G. The "Minimum Dispute Resolution and Other Procedures Related to Trademarks" will not meet the needs of trademark and brand name owners.

There is already a chaotic situation of conflicting national laws in the trademark field. The situation is exacerbated by the dispute policy of NSI (which has enriched lawyers and embroiled NSI in over thirty lawsuits without providing any visible benefit to owners of trademarks), and, on top of all this, the looming possibility of widespread commercial registrations in two-letter national domains with no dispute policy at all. What the Internet does not need is more yet more dispute policies that may, or may not, meet "minimum requirements," ensuring that the conflicting policies will become more so.. Such a scheme seems calculated to keep more trademark lawyers busier at the expense of their clients.

H. The proposal for NSI to keep registry responsibilities for the three most-used gTLDs does not comport with the goal of increased competition in the domain name system.
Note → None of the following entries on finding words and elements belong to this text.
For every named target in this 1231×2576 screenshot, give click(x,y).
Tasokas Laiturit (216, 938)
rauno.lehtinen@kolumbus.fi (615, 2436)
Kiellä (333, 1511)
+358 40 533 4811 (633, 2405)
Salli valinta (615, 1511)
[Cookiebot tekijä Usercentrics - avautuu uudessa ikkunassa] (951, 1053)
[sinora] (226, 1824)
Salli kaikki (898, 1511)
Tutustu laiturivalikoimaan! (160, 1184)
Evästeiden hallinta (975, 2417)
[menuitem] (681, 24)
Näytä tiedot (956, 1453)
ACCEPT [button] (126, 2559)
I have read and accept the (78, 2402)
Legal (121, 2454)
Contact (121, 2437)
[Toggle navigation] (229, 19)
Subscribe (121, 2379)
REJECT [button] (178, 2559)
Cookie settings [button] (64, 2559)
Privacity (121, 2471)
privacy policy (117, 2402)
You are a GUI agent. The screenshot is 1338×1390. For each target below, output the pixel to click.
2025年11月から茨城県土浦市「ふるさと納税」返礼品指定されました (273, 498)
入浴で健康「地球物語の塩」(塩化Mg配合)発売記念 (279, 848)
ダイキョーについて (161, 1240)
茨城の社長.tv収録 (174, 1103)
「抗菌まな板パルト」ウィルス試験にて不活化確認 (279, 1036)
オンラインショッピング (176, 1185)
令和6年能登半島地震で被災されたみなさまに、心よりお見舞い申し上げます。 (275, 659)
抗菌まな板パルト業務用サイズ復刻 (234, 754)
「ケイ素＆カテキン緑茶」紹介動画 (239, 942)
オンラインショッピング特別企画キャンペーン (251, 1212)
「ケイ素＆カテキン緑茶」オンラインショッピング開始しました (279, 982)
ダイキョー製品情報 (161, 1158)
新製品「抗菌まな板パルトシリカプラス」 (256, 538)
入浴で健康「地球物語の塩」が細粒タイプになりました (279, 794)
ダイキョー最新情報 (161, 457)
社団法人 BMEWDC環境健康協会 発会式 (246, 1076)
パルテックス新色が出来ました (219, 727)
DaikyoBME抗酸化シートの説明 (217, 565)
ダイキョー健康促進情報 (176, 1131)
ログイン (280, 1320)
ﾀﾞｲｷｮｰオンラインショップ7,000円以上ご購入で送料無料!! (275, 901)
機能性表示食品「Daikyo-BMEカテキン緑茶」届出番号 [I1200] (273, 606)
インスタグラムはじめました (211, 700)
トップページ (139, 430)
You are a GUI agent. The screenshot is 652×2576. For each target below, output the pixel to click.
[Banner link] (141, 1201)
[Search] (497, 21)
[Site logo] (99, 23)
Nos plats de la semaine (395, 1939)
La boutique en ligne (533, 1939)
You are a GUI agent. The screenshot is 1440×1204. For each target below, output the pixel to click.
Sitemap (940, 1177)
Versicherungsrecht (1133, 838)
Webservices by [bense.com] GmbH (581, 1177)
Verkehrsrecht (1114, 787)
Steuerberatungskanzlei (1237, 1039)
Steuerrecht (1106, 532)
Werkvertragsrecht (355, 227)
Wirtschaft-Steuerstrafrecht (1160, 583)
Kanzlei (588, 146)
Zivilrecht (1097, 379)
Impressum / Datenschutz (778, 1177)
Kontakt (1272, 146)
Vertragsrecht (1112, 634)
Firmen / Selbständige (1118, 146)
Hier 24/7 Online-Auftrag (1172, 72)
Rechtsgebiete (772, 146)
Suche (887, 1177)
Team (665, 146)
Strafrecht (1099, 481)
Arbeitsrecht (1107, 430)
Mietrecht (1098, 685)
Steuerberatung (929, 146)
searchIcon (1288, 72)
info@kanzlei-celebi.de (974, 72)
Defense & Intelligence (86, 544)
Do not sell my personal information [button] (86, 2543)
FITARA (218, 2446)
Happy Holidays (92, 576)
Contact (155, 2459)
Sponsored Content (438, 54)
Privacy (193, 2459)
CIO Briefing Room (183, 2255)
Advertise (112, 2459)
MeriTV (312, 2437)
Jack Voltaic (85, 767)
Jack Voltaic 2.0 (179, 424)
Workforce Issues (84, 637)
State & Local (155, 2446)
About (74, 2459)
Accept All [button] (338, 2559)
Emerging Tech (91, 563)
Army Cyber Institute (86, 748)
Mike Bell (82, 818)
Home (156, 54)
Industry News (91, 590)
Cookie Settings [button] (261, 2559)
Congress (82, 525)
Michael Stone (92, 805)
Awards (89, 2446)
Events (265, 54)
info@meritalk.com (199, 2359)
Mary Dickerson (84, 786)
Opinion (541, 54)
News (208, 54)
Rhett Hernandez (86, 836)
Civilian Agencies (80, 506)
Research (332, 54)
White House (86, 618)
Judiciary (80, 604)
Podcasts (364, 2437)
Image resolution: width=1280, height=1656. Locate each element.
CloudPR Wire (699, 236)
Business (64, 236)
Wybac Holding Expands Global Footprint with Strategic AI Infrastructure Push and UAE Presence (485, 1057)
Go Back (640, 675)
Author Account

This is another incomprehensible aspect of the Green Paper. If the Green Paper’s goal were to continue NSI’s economic domination of the DNS, the proposal to continue NSI’s control of registry responsibilities for the three well established generic TLDs certainly comports with such a goal. However, the objectivity of the Green Paper would be put in question if such were the case. In any event, the Green Paper has failed to provide any basis for its proposal that there be five new registries, each operating one gTLD database, while NSI retains control of .com, .net and .org. This gives the appearance of an attempt to insure that NSI will enjoy the economic benefits of its existing monopoly for the foreseeable future. The vague requirements of a negotiated separation of NSI’s registry and registrar functions does not offer reassurance that NSI will be competing with the new registries and registrars on a level playing field.

IV. Conclusion

POC urges the USG to terminate this proceeding and allow IANA to continue its process of reforming the structure of the DNS under the general principles outlined in Section II of these comments. The Cooperative Agreement with NSI should be allowed to terminate on March 31, 1998 in accordance with its terms, and USG should exercise its rights under Section 10 (e) of the Cooperative Agreement so as to provide to the public the benefits (paid for by public funds) of "a copy and documentation of any and all software and data generated ... in such form and sufficient detail as to permit replication of the work by a reasonably knowledgeable party or organization."